#### Requirements
Turn the items below into a Markdown table with two columns, Row and Line, giving each line its number. Skip blank lines and omit the pictures.

Stored entries
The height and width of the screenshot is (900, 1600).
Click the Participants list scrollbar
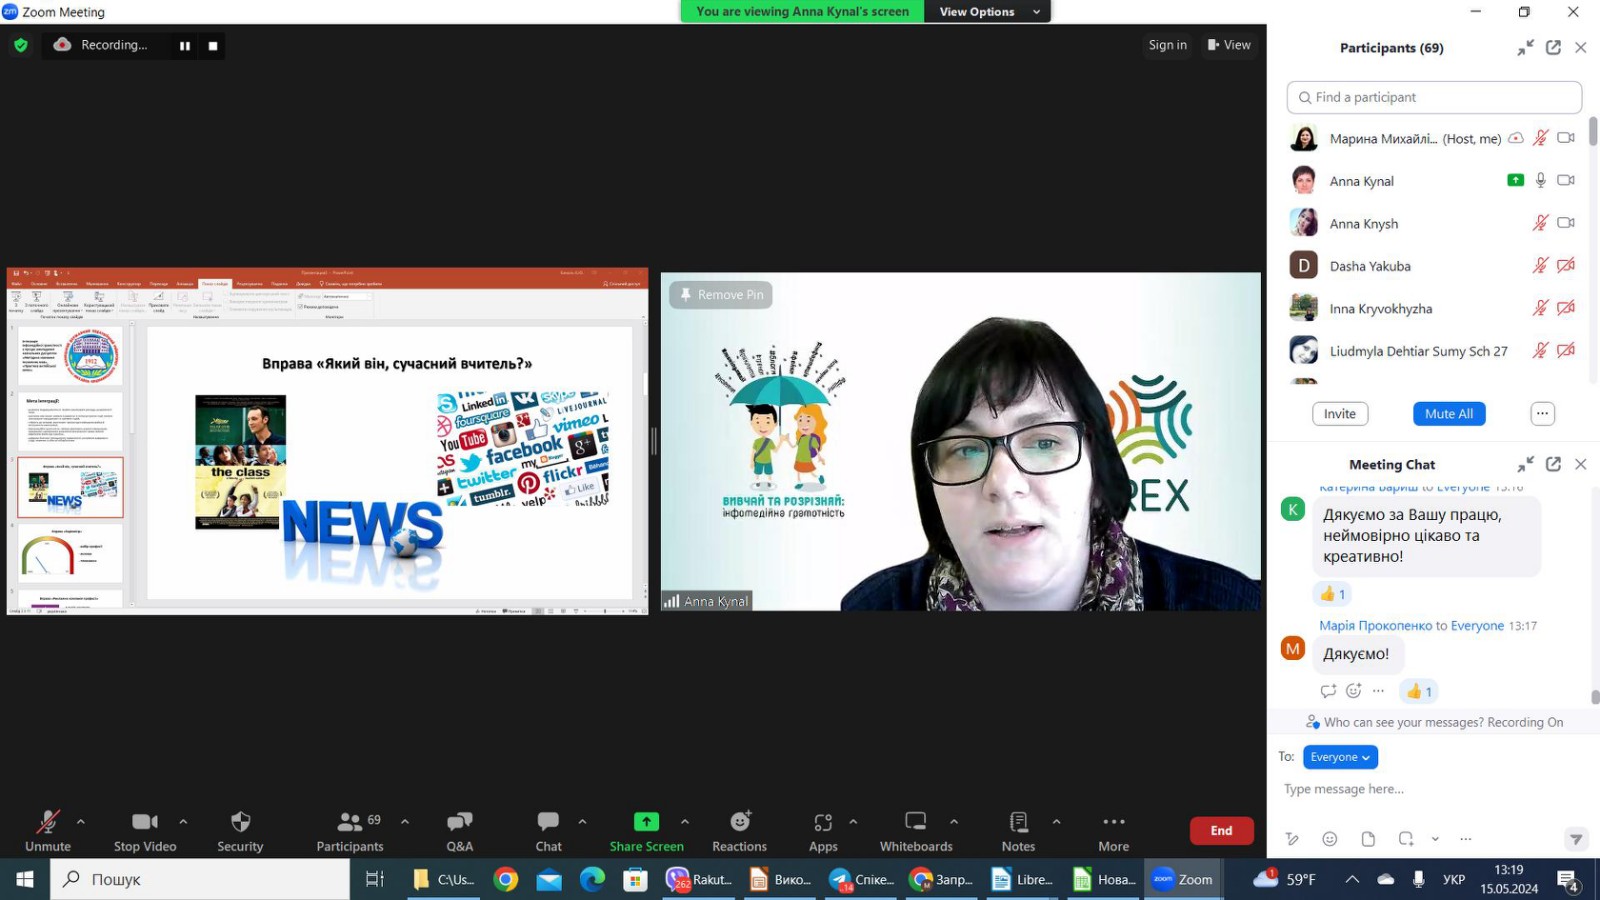[1593, 132]
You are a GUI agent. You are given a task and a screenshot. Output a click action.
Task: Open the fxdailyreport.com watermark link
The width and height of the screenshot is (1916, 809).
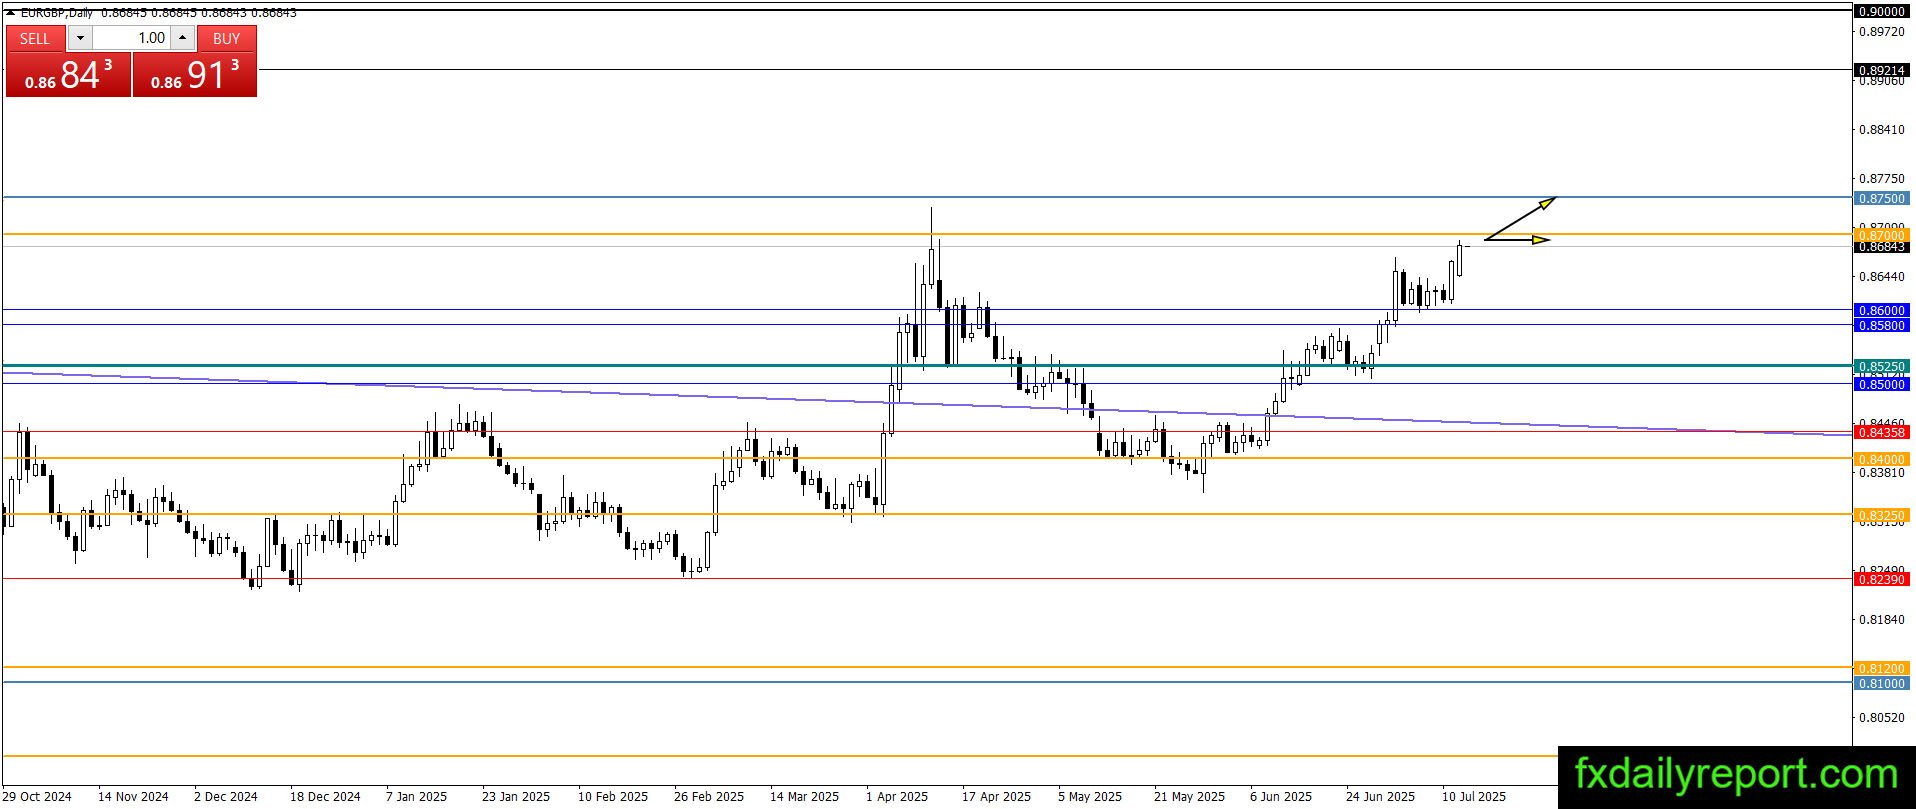pyautogui.click(x=1736, y=775)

#### Response to this task
| Row | Line |
|---|---|
| 1 | The height and width of the screenshot is (900, 1600). |
| 2 | Click the Participants list scrollbar |
| 3 | [1593, 132] |
| 4 | You are a GUI agent. You are given a task and a screenshot. Output a click action. |
| 5 | Task: Open the fxdailyreport.com watermark link |
| 6 | The width and height of the screenshot is (1916, 809). |
| 7 | pyautogui.click(x=1736, y=775) |